[Screenshot grounding data]
****
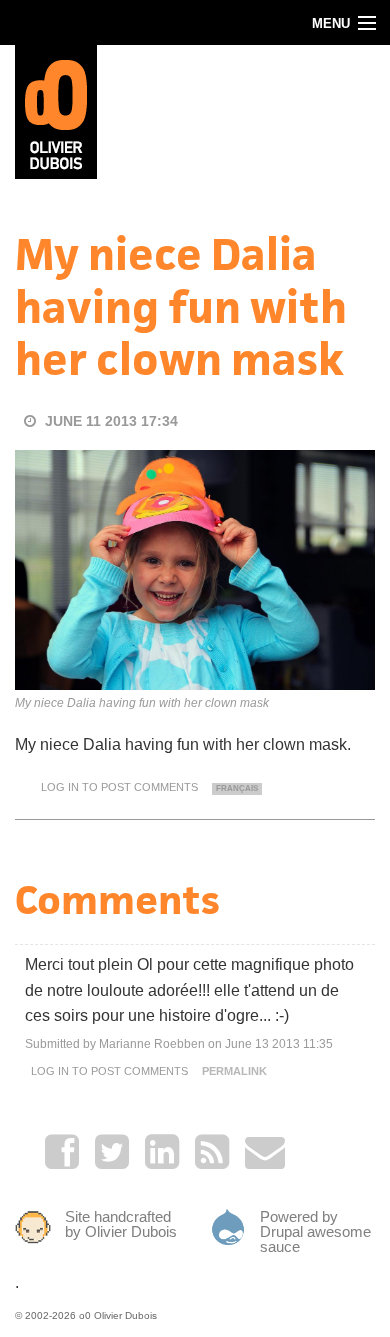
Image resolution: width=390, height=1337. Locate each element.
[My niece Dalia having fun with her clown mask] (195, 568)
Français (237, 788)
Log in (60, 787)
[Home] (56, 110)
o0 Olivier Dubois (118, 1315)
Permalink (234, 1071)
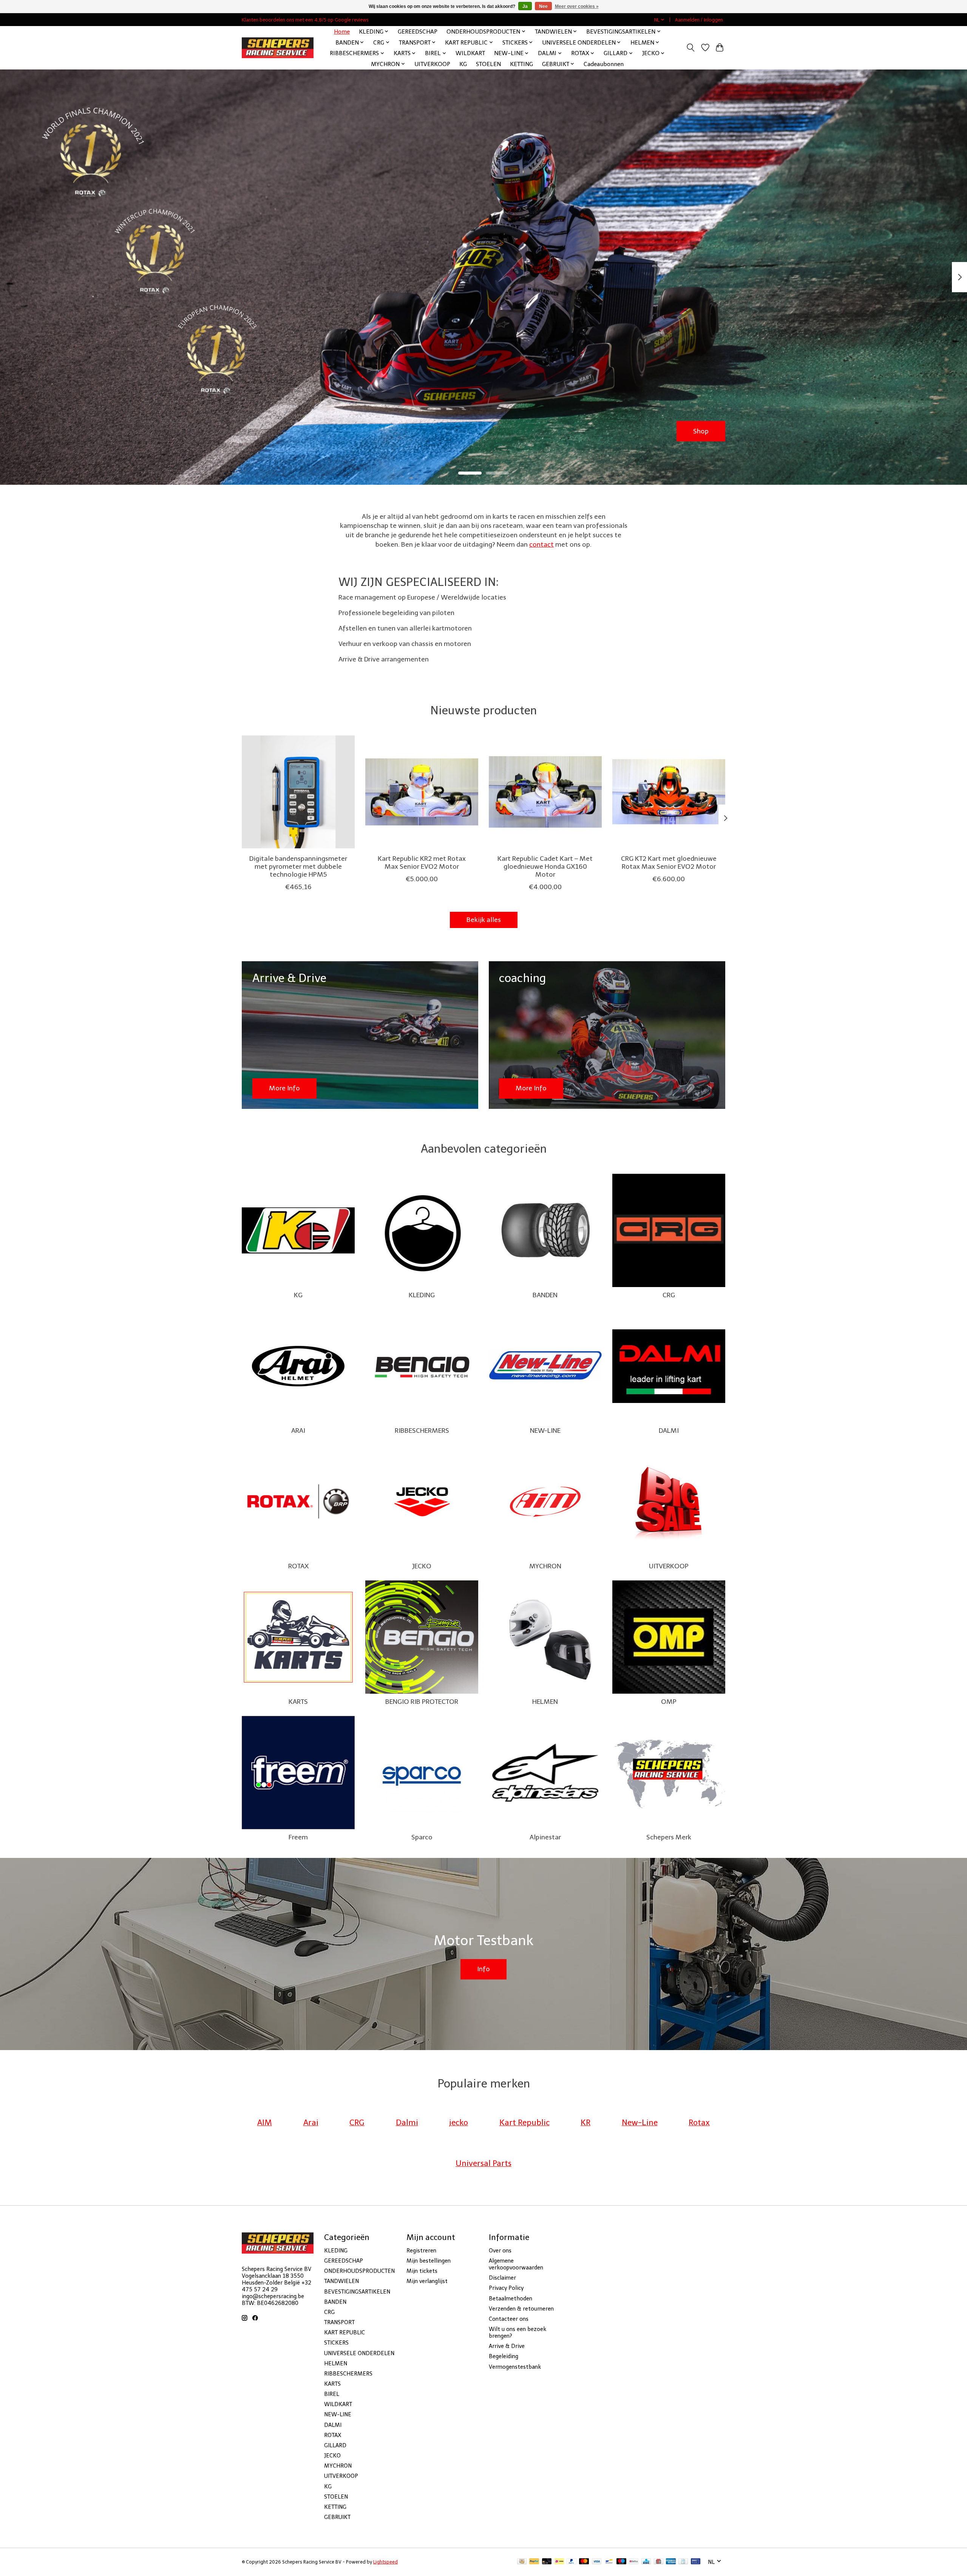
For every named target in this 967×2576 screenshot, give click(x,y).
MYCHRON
****
* ASSIGNED TASK *
Could you repeat exactly the lines from the one containing "o0 Olivier Dubois (118, 1315)" to the last line of the records, both included, and leave out every picture?

* RESPONSE BOX *
o0 Olivier Dubois (118, 1315)
Permalink (234, 1071)
For every named target in this 967×2576 screenshot, give click(x,y).
MYCHRON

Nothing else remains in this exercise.